Material for this task
● ● ● ● ●

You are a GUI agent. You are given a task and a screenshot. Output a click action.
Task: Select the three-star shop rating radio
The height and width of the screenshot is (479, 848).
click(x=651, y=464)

● ● ● ● ●

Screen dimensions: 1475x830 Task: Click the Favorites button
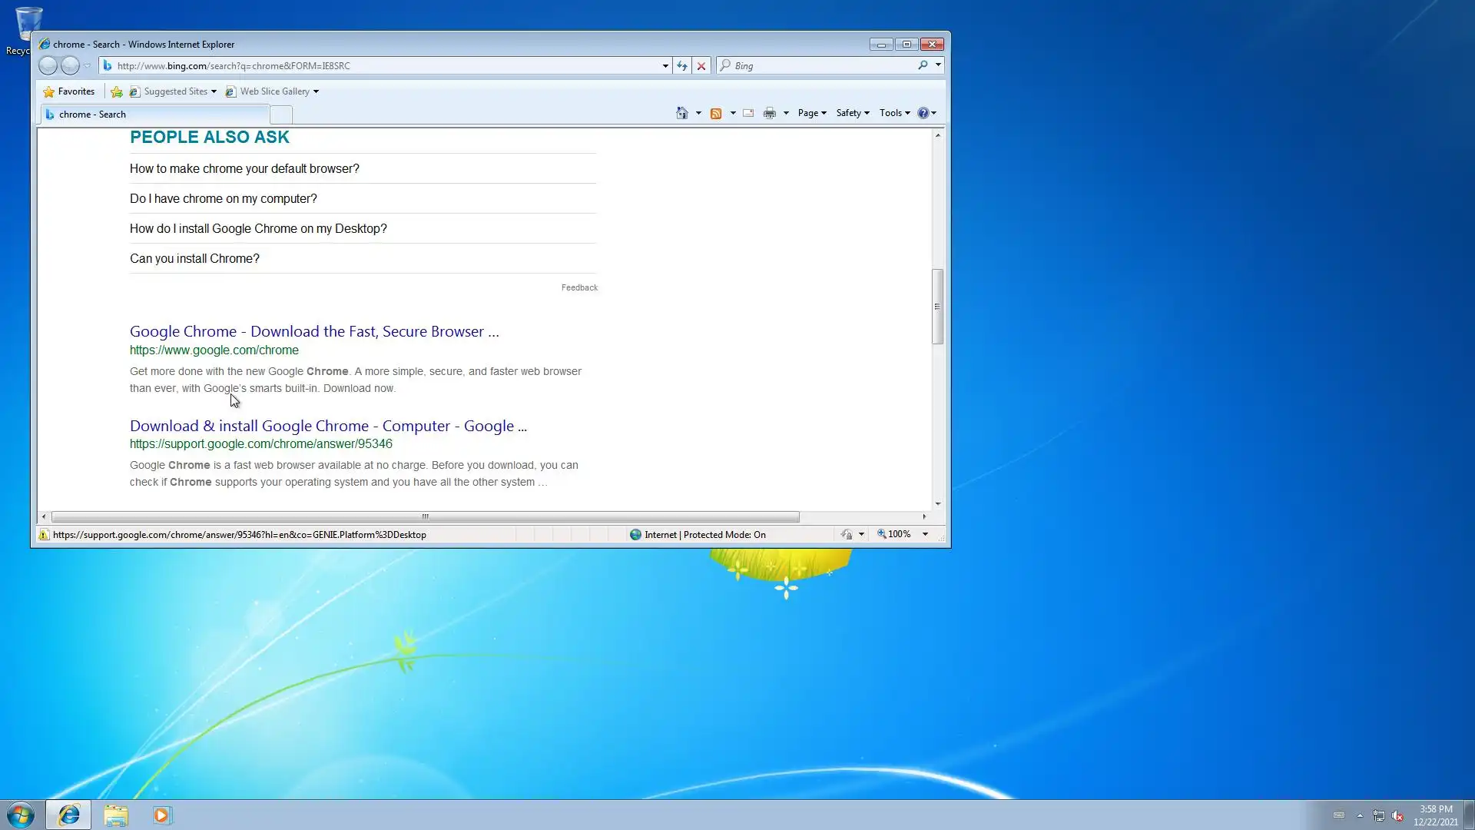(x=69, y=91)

● ● ● ● ●

Task
Convert the material from the line containing "You are a GUI" through the line containing "click(x=651, y=464)" into a Markdown table with the columns Row and Line, giving each nonblank line its own numbered row.

Answer to the problem
| Row | Line |
|---|---|
| 1 | You are a GUI agent. You are given a task and a screenshot. Output a click action. |
| 2 | Task: Select the three-star shop rating radio |
| 3 | The height and width of the screenshot is (479, 848). |
| 4 | click(x=651, y=464) |